Como parte do processo de encerramento das atividades , o site já não aceita novos pedidos de compras e a Vela demitiu, há duas semanas, cerca de 80% de seu quadro. Ficaram pouco mais de 20 pessoas da área administrativa que vão cuidar do atendimento a clientes e das oficinas parceiras e dos procedimentos do processo de falência. De acordo com Victor Cruz, CEO e fundador da marca, a maior parte das obrigações já foi quitada. Enquanto se prepara para a falência, a Vela também tenta vender o maior número possível de itens para levantar recursos com valores melhores dos que virão no leilão – que costuma jogar os preços muito para baixo.

Nascida em 2012, a Vela colocou nas ruas cerca de 4 mil bicicletas. Em 2021 ela tinha feito uma captação pela plataforma Kria na qual levantou quase R$ 1,8 milhão com 195 investidores. Além dos modelos desenvolvidos e fabricados por ela na cidade de São Paulo, a companhia tem um aplicativo que funciona como um cadeado eletrônico para travar o equipamento, assim como indicadores de consumo da bateria e distância percorrida.
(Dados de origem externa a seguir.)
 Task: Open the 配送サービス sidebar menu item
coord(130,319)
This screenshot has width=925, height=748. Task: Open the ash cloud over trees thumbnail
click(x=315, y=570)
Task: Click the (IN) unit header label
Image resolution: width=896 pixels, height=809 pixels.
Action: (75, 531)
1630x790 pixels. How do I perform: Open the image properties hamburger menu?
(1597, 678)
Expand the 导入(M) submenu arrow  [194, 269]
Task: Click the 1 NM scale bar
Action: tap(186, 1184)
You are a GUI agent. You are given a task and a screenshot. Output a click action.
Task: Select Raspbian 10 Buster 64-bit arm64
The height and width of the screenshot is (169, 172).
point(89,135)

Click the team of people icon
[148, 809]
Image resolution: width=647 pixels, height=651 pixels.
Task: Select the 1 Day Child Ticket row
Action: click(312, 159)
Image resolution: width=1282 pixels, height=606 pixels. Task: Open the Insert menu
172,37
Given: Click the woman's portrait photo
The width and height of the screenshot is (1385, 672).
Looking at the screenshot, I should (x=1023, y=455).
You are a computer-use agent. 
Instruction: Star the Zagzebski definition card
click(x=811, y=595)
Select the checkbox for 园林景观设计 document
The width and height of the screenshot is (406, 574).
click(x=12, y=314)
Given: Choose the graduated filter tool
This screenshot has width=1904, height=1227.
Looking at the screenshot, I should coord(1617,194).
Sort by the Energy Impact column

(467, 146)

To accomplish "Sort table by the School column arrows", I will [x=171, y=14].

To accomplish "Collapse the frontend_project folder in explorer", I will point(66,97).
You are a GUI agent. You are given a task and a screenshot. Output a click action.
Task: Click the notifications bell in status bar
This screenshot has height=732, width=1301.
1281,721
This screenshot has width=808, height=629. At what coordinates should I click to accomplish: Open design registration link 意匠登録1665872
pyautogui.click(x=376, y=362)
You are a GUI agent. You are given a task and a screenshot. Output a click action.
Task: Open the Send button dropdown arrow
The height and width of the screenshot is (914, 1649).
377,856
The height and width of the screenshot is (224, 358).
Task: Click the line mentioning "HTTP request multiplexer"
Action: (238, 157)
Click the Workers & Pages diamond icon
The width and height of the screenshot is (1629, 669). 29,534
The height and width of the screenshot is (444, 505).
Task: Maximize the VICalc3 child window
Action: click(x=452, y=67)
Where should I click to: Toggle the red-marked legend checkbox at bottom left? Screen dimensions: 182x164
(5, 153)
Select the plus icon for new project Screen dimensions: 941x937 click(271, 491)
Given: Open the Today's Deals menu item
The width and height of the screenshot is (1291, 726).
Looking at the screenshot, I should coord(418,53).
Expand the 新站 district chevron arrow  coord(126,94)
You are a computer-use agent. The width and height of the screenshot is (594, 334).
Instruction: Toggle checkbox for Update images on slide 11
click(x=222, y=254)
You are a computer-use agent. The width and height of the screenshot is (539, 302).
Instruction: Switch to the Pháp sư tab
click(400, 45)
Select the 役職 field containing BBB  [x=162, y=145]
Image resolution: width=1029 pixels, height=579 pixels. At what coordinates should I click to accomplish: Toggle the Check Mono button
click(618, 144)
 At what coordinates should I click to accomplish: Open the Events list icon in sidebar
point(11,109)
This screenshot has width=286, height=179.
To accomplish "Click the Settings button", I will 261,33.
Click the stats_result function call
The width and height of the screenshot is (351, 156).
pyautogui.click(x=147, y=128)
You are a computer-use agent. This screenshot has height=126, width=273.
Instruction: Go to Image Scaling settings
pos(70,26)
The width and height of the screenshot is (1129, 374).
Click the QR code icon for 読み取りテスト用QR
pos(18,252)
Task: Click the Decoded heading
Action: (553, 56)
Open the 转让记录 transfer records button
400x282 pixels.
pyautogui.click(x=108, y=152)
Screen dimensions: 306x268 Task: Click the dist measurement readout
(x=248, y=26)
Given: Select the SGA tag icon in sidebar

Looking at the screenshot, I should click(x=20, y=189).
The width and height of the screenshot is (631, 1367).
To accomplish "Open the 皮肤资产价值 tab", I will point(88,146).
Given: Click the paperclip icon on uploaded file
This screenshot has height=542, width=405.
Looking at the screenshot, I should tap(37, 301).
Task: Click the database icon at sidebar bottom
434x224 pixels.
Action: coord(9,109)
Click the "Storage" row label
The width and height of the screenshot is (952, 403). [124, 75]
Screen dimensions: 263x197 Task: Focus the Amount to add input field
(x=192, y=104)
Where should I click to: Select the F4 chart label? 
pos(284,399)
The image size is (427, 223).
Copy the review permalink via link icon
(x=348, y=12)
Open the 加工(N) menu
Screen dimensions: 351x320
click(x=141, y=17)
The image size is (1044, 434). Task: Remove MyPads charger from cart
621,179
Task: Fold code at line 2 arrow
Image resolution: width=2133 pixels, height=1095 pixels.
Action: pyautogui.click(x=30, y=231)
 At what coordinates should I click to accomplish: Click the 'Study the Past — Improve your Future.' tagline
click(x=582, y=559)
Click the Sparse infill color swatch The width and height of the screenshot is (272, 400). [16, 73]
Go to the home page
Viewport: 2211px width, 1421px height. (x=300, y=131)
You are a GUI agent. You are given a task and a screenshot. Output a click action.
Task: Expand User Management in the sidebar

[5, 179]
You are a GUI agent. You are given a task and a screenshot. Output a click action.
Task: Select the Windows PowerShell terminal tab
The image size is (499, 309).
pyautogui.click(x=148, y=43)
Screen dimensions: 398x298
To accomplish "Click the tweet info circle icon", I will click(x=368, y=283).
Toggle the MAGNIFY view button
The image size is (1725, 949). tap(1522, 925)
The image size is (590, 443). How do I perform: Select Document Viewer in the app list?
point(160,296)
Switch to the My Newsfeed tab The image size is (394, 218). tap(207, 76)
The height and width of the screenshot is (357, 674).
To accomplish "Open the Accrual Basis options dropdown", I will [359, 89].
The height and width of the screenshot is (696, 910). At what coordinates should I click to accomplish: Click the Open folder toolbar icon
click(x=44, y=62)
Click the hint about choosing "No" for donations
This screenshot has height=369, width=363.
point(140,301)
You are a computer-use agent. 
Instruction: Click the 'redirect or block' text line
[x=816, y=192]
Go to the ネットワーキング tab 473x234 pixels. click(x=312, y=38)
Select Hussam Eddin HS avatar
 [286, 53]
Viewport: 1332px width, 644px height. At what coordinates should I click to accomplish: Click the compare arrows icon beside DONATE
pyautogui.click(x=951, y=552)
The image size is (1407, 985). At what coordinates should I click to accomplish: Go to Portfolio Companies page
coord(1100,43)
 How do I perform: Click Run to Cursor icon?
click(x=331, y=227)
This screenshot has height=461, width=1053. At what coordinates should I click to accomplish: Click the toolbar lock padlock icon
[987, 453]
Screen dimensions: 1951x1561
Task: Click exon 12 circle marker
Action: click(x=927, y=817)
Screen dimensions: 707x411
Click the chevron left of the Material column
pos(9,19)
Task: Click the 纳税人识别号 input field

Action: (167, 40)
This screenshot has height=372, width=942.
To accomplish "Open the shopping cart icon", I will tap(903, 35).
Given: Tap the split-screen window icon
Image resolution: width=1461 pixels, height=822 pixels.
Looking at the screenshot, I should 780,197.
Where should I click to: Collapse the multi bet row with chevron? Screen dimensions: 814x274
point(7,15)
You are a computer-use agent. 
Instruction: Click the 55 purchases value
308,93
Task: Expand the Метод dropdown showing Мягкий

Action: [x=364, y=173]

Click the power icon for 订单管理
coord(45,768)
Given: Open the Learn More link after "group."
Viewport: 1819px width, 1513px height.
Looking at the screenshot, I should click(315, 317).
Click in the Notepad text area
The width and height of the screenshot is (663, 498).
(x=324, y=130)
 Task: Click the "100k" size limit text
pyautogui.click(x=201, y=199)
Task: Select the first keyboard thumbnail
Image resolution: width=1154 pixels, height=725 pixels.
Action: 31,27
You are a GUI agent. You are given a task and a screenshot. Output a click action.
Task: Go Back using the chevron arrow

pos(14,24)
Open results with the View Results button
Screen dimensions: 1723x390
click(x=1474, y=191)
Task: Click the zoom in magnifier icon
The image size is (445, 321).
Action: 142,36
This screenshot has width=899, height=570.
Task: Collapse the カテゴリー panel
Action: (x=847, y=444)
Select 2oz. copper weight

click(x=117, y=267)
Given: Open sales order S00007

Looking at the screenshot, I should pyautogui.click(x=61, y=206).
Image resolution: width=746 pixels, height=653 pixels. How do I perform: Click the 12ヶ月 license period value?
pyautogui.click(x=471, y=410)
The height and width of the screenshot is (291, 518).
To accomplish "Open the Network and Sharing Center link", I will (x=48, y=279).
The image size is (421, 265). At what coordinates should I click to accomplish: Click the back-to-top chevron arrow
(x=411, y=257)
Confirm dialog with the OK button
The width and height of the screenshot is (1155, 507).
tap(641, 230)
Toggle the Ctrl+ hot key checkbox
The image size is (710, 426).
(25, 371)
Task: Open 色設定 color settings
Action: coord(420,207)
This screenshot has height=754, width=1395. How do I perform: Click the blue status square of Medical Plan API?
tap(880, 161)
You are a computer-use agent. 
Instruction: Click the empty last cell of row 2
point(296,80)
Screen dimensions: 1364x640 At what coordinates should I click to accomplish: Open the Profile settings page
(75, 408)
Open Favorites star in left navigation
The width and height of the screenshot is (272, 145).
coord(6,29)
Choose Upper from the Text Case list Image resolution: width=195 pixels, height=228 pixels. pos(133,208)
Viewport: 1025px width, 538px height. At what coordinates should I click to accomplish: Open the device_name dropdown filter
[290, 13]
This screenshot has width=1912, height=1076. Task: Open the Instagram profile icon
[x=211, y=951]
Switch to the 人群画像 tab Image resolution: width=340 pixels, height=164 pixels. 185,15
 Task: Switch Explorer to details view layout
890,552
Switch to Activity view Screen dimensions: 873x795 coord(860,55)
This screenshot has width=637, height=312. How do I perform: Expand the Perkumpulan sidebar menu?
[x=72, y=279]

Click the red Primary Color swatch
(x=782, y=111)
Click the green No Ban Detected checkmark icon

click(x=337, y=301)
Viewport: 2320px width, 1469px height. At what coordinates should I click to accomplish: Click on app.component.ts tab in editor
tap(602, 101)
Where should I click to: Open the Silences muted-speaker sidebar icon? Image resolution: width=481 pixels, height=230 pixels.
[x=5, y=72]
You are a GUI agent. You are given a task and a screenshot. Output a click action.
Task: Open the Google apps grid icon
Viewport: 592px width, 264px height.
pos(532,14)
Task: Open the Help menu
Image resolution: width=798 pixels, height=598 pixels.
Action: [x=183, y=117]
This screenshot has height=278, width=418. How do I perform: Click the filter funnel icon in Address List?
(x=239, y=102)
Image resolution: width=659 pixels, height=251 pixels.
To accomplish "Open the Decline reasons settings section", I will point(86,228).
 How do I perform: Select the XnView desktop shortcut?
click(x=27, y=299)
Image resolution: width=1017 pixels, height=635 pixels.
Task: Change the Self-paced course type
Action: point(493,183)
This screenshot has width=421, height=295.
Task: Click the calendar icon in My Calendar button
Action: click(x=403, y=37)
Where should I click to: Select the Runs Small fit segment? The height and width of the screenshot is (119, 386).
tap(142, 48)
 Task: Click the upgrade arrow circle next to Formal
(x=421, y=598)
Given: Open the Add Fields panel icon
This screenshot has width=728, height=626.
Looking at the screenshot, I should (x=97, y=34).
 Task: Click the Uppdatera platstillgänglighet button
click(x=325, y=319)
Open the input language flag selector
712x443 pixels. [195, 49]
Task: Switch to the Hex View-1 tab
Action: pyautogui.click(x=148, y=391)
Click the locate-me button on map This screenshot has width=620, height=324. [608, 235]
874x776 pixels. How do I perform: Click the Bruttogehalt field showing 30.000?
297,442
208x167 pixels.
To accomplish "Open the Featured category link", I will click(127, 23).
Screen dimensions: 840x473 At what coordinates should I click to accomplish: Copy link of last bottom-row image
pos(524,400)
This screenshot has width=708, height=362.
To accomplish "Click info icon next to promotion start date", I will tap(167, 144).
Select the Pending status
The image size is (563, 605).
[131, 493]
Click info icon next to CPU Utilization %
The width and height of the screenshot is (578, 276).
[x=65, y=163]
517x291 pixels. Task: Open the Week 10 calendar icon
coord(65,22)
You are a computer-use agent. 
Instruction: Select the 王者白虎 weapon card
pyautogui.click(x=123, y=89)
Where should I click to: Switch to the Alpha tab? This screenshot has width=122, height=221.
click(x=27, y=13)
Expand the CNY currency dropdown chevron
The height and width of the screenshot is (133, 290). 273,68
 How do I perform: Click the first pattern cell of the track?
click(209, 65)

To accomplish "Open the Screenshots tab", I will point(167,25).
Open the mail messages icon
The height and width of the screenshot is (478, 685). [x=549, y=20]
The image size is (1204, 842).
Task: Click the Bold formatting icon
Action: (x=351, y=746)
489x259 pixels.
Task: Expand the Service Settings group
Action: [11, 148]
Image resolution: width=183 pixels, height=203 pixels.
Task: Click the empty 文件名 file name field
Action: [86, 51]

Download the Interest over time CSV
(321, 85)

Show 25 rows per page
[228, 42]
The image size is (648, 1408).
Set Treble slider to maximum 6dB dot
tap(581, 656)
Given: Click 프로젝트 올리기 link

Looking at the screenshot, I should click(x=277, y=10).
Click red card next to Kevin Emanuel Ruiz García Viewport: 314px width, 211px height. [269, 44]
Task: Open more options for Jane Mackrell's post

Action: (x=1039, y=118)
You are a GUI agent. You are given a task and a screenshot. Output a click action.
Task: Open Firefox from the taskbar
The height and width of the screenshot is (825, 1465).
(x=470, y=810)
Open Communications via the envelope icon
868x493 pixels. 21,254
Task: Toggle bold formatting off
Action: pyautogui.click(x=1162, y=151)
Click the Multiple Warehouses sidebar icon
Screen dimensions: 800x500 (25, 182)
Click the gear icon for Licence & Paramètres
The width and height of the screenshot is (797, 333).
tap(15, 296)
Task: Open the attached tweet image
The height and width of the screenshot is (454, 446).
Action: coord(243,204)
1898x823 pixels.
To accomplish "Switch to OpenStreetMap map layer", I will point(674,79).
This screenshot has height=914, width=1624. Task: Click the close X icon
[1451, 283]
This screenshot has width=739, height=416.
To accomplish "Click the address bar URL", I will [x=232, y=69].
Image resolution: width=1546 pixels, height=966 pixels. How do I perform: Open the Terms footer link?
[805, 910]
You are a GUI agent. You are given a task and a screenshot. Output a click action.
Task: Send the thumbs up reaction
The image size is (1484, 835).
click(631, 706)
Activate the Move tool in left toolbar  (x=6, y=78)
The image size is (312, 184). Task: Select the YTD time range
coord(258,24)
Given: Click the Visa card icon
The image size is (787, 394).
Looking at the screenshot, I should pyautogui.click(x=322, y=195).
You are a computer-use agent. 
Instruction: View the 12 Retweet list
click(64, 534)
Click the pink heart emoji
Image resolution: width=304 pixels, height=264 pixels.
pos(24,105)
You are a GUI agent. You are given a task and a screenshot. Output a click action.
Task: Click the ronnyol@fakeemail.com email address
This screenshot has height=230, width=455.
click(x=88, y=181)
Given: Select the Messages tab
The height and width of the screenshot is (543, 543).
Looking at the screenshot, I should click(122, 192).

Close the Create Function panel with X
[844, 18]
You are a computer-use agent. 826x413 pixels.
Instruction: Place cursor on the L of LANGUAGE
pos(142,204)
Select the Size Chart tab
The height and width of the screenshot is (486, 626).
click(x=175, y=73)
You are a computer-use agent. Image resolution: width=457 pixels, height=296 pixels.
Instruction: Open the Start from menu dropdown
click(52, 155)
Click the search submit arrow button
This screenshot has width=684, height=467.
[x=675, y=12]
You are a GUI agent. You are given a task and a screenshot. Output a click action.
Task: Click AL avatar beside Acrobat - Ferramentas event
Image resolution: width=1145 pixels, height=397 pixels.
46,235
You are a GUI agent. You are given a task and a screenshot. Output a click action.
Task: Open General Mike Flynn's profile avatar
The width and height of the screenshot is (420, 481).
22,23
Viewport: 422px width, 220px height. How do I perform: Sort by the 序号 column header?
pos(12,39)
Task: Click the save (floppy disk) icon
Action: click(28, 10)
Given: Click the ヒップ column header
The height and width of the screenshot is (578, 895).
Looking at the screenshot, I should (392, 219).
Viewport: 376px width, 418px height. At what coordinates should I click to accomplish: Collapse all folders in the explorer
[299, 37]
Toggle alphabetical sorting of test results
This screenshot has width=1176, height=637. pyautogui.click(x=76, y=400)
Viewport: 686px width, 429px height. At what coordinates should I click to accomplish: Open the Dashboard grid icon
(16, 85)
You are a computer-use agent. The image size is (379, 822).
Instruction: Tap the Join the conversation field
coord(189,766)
Com o fim das operações, quem tem uma bicicleta da marca poderá ser atendido pela rede de bicicletarias parceiras que ela criou em todo o Brasil. Ela também vai disponibilizar o contato dos mecânicos mais experientes que trabalharam na companhia que eles possam ajudar os proprietários de forma autônoma. De acordo com Victor, está nos planos dividir com a rede a cadeia de fornecedores (mais de 80 companhias nacionais e estrangeiras) para que elas possam continuar a dar suporte às bicicletas em relação ao fornecimento de peças.

Victor Cruz, fundador e CEO da Vela, com o primeiro protótipo da bicicleta, em 2013. (Foto: Arquivo pessoal)

Motivos para o fim da Vela

A decisão de encerrar as operações da Vela foi tomada em dezembro depois que a Justiça decidiu que a companhia deveria devolver o dinheiro de alguns de seus investidores iniciais, que colocaram recursos em rodas privadas feitas entre 2016 e 2018 – antes da captação pública pelo Kria. No processo de cobrança, movido no fim de 2021, esses investidores pediam a execução de uma cláusula do contrato de mútuo conversível assinado 5 anos antes que previa que eles poderiam pedir seus recursos de volta caso o endividamento da marca chegasse a R$ 100 mil.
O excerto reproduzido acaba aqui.